--- start SOURCE TEXT ---

Originally Posted by bea175
According to 7th Circuit Judge Richard Posner, writing on Slate.com, it’s time for the Supreme Court – and, indeed, law students everywhere – to stop giving so much deference to that old, musty document known as the U.S. Constitution.

“I see absolutely no value to a judge of spending decades, years, months, weeks, days, hours, minutes, or seconds studying the Constitution, the history of its enactment, its amendments, and its implementation,” Posner wrote. “Eighteenth-century guys, however smart, could not foresee the culture, technology, etc. of the 21st century. Which means that the original Constitution, the Bill of Rights, and the post-Civil War amendments (including the 14th), do not speak to today.”


The "eighteenth-century guys" who wrote the constitution knew that culture and technology would change, which is why they wrote it mainly about principles instead of specifics and why they provided a means to amend it.

--- end SOURCE TEXT ---

GIVEN PROBLEM A: Reproduce the full forum post about Posner and the Constitution word for word.
The forum post about Posner and the Constitution has no connection to the extracted rows that come after it.

--- start EXCERPTED DATA ---

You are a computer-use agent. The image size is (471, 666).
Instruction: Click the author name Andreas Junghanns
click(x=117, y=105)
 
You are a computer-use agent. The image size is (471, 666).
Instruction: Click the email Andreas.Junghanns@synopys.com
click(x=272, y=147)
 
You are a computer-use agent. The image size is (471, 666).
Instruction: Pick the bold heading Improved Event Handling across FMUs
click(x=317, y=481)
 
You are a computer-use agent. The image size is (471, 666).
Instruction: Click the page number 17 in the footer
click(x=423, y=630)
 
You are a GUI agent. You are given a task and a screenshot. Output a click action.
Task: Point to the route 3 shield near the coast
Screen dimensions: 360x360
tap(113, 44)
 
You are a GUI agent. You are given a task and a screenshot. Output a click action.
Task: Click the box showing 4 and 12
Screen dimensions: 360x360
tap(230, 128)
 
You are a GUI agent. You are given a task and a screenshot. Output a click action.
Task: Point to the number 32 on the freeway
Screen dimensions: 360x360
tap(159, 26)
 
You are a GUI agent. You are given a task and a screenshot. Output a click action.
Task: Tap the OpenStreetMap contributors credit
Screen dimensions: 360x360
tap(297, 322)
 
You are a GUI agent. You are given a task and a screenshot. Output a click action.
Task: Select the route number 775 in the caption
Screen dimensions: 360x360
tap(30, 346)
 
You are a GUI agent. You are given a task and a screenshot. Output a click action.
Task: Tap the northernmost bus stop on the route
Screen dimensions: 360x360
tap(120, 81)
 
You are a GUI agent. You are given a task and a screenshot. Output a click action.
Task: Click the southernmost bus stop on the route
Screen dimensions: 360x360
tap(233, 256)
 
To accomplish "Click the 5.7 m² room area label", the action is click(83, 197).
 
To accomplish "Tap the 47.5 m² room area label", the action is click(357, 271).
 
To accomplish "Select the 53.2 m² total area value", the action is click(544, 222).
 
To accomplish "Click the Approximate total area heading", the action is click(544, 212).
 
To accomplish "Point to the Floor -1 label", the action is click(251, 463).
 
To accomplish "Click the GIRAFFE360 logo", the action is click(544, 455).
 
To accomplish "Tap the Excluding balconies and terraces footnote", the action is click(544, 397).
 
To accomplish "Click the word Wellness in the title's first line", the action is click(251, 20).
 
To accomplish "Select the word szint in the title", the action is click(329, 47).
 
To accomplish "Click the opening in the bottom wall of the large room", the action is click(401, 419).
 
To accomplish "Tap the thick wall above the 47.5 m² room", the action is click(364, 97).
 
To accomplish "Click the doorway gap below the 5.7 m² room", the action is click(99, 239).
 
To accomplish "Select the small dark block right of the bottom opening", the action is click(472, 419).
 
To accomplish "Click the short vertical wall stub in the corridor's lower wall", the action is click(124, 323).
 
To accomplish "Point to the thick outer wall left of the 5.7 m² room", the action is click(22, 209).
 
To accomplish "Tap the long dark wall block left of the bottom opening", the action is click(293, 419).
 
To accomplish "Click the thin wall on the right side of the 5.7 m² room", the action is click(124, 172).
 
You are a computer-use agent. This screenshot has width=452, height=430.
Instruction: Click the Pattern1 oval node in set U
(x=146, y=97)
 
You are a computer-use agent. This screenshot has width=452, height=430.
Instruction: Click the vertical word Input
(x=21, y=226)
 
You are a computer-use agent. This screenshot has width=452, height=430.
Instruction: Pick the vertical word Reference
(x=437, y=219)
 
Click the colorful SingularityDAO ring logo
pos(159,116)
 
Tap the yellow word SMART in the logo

--- end EXCERPTED DATA ---

GIVEN PROBLEM B: From the extracted rows, transcribe the stretch from the line containing "is click(83, 197)." through the line containing "is click(544, 212).".

EXERCISE OUTPUT A:
Originally Posted by bea175
According to 7th Circuit Judge Richard Posner, writing on Slate.com, it’s time for the Supreme Court – and, indeed, law students everywhere – to stop giving so much deference to that old, musty document known as the U.S. Constitution.

“I see absolutely no value to a judge of spending decades, years, months, weeks, days, hours, minutes, or seconds studying the Constitution, the history of its enactment, its amendments, and its implementation,” Posner wrote. “Eighteenth-century guys, however smart, could not foresee the culture, technology, etc. of the 21st century. Which means that the original Constitution, the Bill of Rights, and the post-Civil War amendments (including the 14th), do not speak to today.”


The "eighteenth-century guys" who wrote the constitution knew that culture and technology would change, which is why they wrote it mainly about principles instead of specifics and why they provided a means to amend it.

EXERCISE OUTPUT B:
To accomplish "Click the 5.7 m² room area label", the action is click(83, 197).
 
To accomplish "Tap the 47.5 m² room area label", the action is click(357, 271).
 
To accomplish "Select the 53.2 m² total area value", the action is click(544, 222).
 
To accomplish "Click the Approximate total area heading", the action is click(544, 212).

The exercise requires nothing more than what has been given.